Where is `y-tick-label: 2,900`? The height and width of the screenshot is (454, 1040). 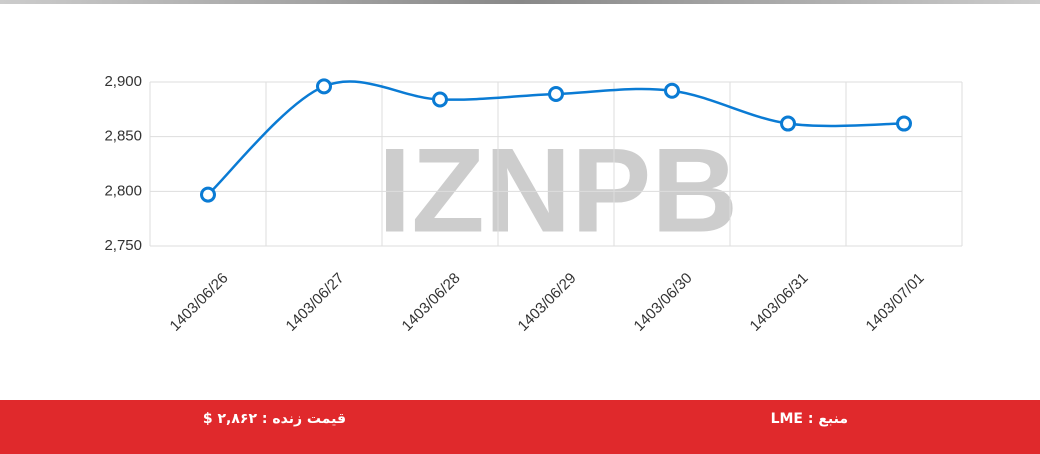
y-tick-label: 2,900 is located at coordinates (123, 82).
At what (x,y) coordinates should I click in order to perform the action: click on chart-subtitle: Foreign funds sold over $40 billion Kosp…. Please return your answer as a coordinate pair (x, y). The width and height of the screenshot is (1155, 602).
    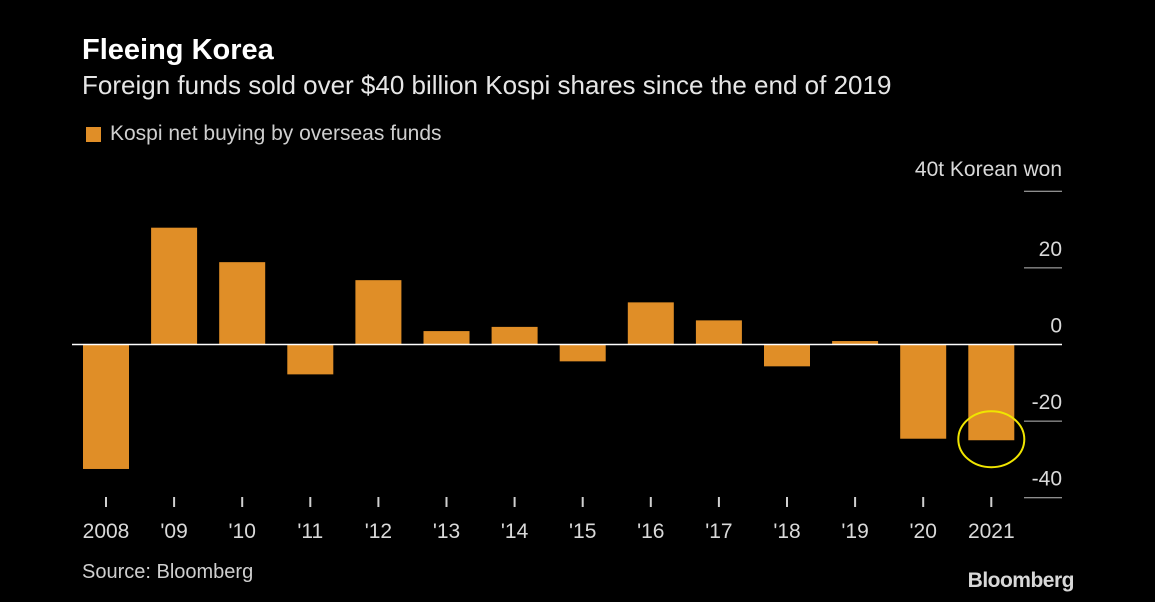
================
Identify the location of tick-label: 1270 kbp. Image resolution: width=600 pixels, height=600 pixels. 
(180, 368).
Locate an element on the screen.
================
Could you rewrite everything from the line containing "is (454, 1040)." down to the line containing "At what (x,y)", replacing "screenshot" with "screen image" and changing nothing else? Leave the pictures out.

> Reply to the task:
Where is `y-tick-label: 2,900`? The height and width of the screen image is (454, 1040). 
y-tick-label: 2,900 is located at coordinates (123, 82).
At what (x,y) coordinates should I click in order to perform the action: click on chart-subtitle: Foreign funds sold over $40 billion Kosp…. Please return your answer as a coordinate pair (x, y). The width and height of the screen image is (1155, 602).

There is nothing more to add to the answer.